This book was first undertaken as a revision of an earlier work, The Sociology of Urban Life (1982). However, the large amount of time that has since elapsed, along with the vast changes that have occurred in the urban world, in the field of urban sociology, and in my own thinking on this subject, has led to this fresh new book. While some of the more basic and valid materials from the original book have been retained, particularly in the early chapters on the long history of urban development up to the middle of the twentieth century, the rest of the book has been revised, updated, and rewritten. Several previous chapters have been reorganized, reformulated, or dropped, and one completely new chapter has been added. Equally significant, updated materials from the perspectives of the "new urban sociology," or "political economy" have also been added. This is reflected most directly in the two separate chapters on urban economic institutions and political institutions. Rather than being confined to just these two chapters, and segregated from other parts of the book, materials on the new urban sociology and political economy are also integrated into many other chapters, where they are most relevant.

The overall goal of this book is to provide a more comprehensive view of the broad field of urban sociology through a more balanced approach, providing exposure to all of the major theoretical perspectives that have, over time, defined the field's core concepts, as well as the ever changing boundaries. The author of such an approach is sometimes tempted to present an eclectic assortment of topics, in the hope that nothing significant will be left out. On theother hand, there is an equally compelling temptation to provide a more limited and focused perspective, with the risk that the greater selectivity of materials will provide a far less comprehensive overview of the field than usually called for by "survey" type courses common to urban sociology.

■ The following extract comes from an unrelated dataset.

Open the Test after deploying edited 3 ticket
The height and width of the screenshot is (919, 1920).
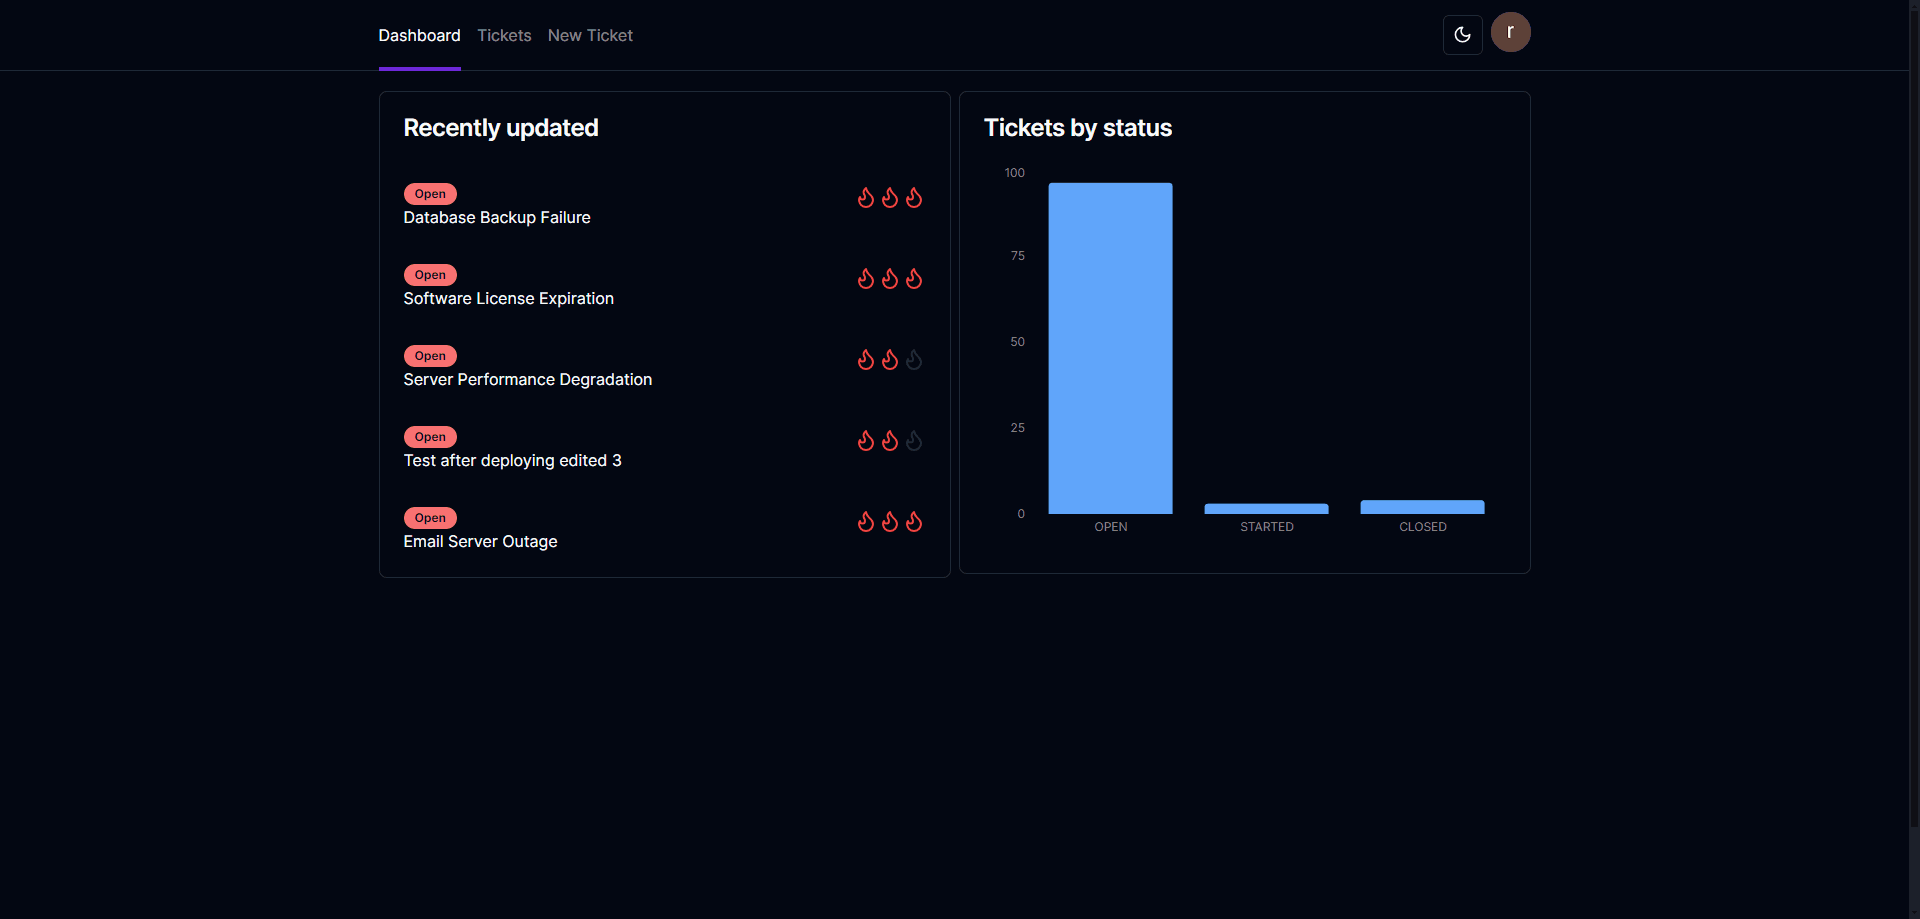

This book attempts to avoid the extremes suggested above. Of necessity, urban sociology remains a highly speculative and interpretive field, requiring the synthesis of a vast assortment of theories, concepts, data, and research findings. But such a synthesis ideally must provide a workable balance between focus and breadth, and between extreme eclecticism and rigid systemization. Hopefully, this balance has been achieved by the introduction to six major perspectives as the book's guiding frame of reference. They include: 1) the social change perspective; 2) the ecological perspective; 3) the social structure perspective; 4) the cultural (and social-psychological) perspective; 5) the social problems perspective; and 6) the social policy perspective. In turn, these perspectives are presented in the context of past, present, and projected future ,urban development, and with a concern for the quality of life in cities, suburbs, and metropolitan areas. The above perspectives are implied or assumed throughout the book rather than spelled out in every instance, but they are defined and explained in more detail in the introductory chapter.

Somewhat unique to this book (as part of the social structure perspective) are separate chapters on urban social institutions, including contemporary economic, political, welfare, and educational institutions, which developed in response to the demands and expectations of modern urban civilization. On the other hand, the survival of traditional social institutions, such as religion and the family, which are preurban in their origins, is often severely challenged by modern urbanization, and, as a result, these institutions have become significantly modified in urban societies. These two rapidly changing urban institutions are discussed in some detail in a separate chapter.

While urban sociology had traditionally focused entirely on cities, anal more recently on the wider range of cities, suburbs, and metropolitan areas, it is now widely recognized that all parts of entire societies, such as American society, are indirectly, if not directly, affected by the process of urbanization. Thus, it is entirely appropriate to focus on urban societies, as well as on the more traditional topics of urban sociology, as does this book; hence the title, Urban Life and Society.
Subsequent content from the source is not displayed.